By The Maritime Executive 12-17-2020 01:42:00

For a five-day period at the end of this month, the Royal Navy may have trouble getting its warships in and out of its base at Plymouth. Due to a work schedule dispute between unionized tug crews and the base's contracted towing company, the commercially-operated harbor tugs at Plymouth will remain tied up at the pier between December 25 and December 30, according to UK trade union Unite. 

The dispute centers on whether the tug operator may put its crews onto a three-week rotation instead of the current one-week rotation. Either would be exceptionally brief by deep-sea standards, which typically entail multi-month contracts. The average term of seagoing service is longer than ever today due to the COVID pandemic: worldwide, an estimated 400,000 seafarers are currently stranded on board beyond the expiry date of their contracts - including thousands who have been working aboard for more than a year.

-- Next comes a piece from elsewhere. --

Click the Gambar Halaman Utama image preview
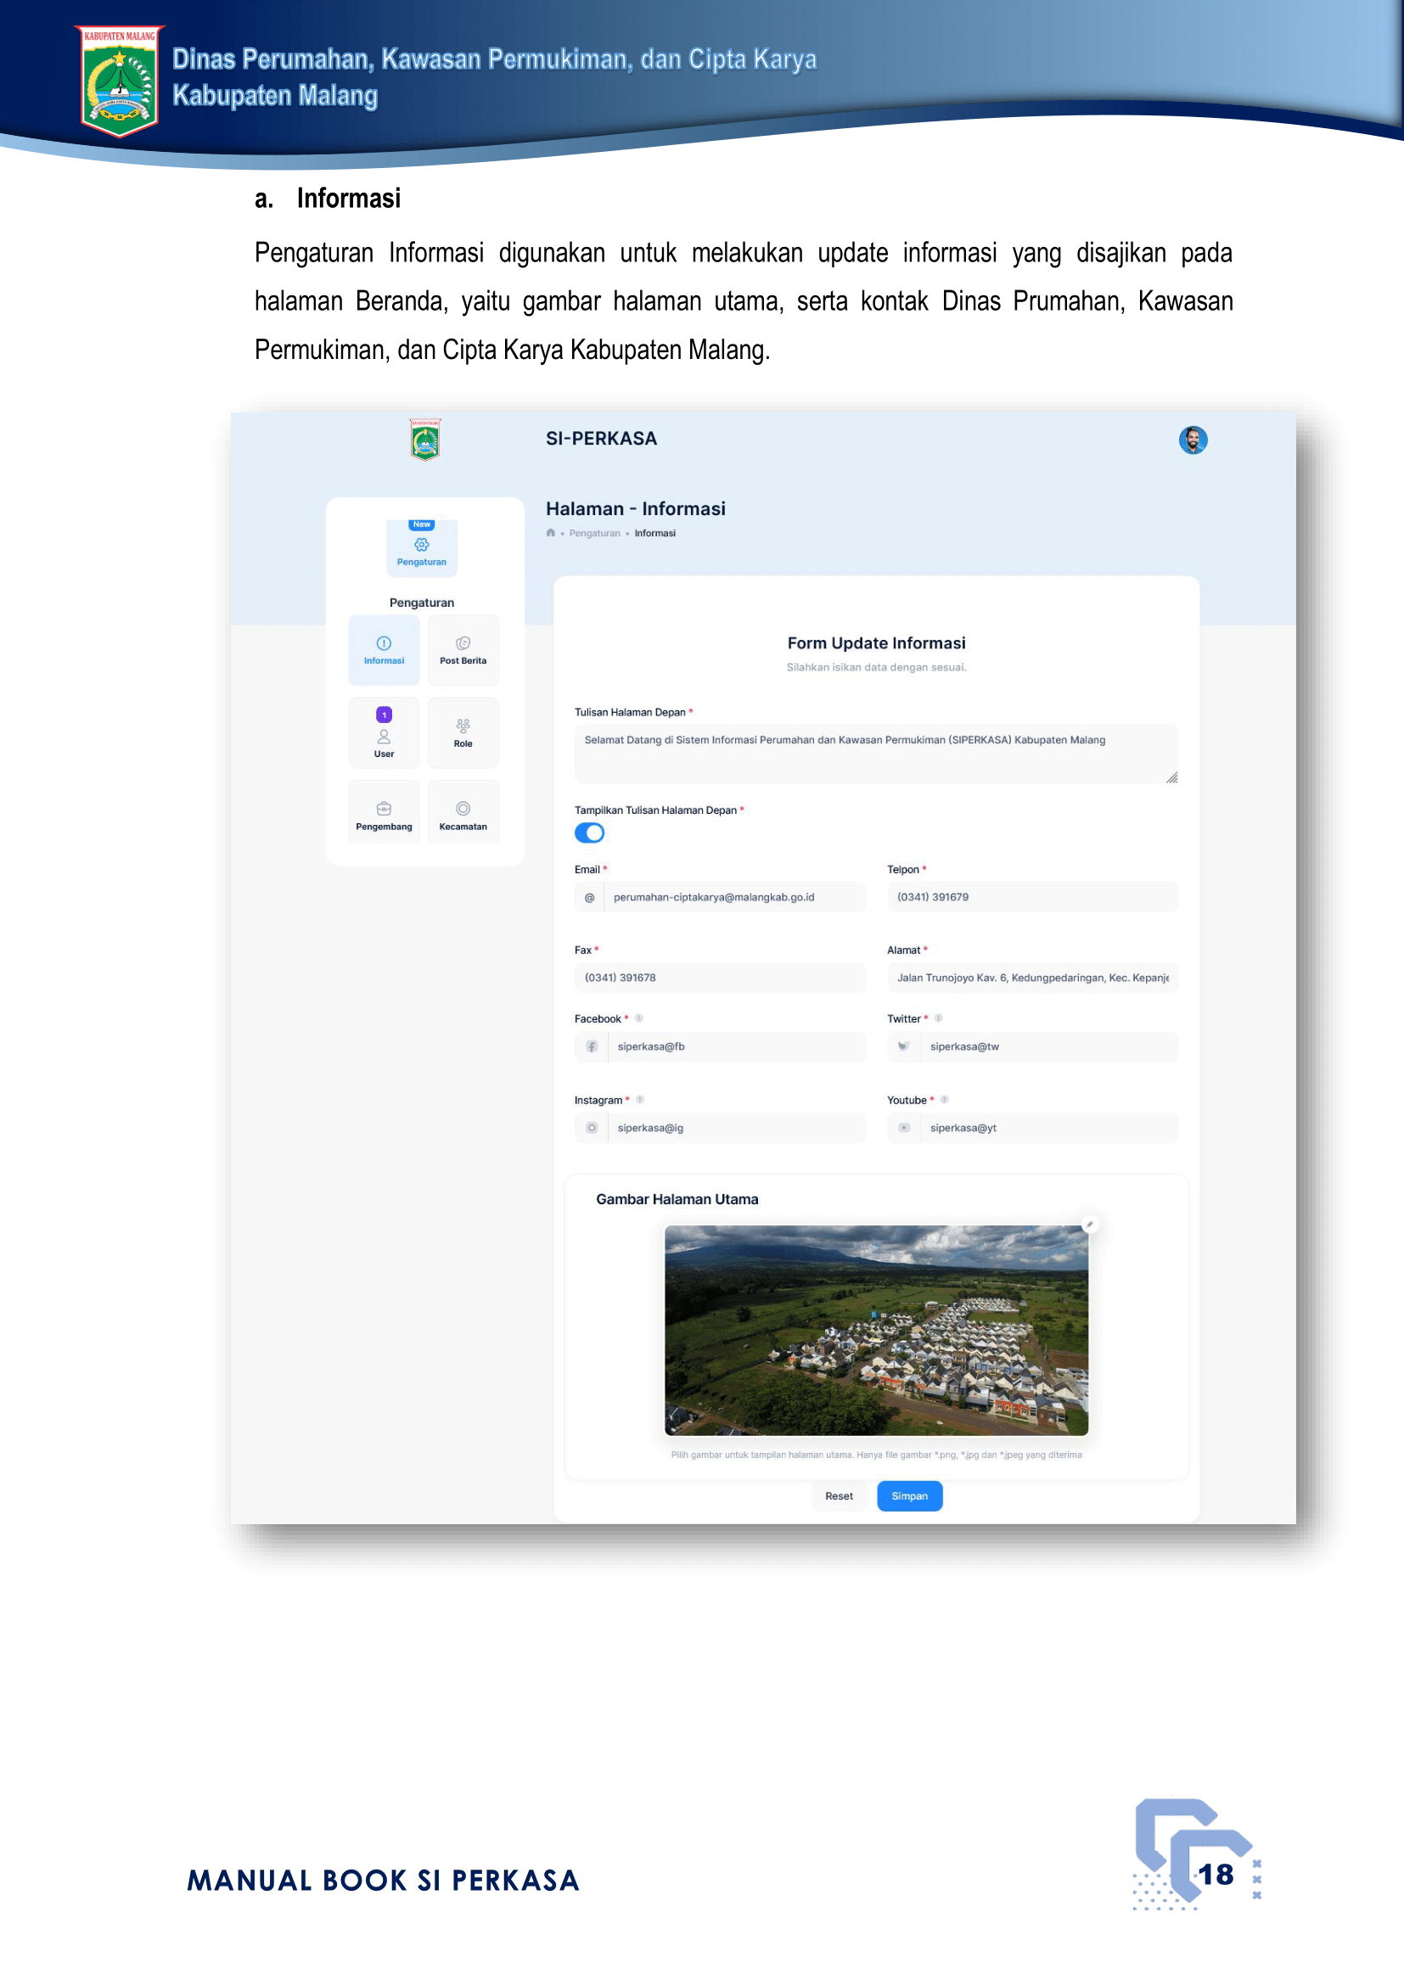 click(x=876, y=1330)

In a statement, Unite accused tug operator Serco Marine of trying to "eke every last penny out of the contract" by switching the crew rotation from one week on / one week off to three weeks on / three weeks off. In response, roughly 36 out of the 40 tug crewmembers affected have voted to go on strike beginning Christmas Day. 

“Unite’s Serco Marine members have taken the difficult decision to strike because the company’s bosses, many of whom have never worked at sea, are refusing to listen to reason," said Unite regional coordinating officer Terry Keefe. “The workers are reluctantly taking strike action but feel as though they have no option. Changing from a one-week to a three-week rota will dangerously increase fatigue in a demanding job where there is absolutely no room for mistakes. It will also play havoc with people’s family lives."

If the first five-day strike does not achieve results, the crewmembers plan to strike a second time on January 11. 

"The Ministry of Defence will not be happy that its contractor Serco Marine’s behavior will cause Christmas chaos for Royal Navy vessels. Nor will the ministry be impressed that Serco is forcing through dangerous rota changes in order to eke every last penny out of the contract," said Keefe.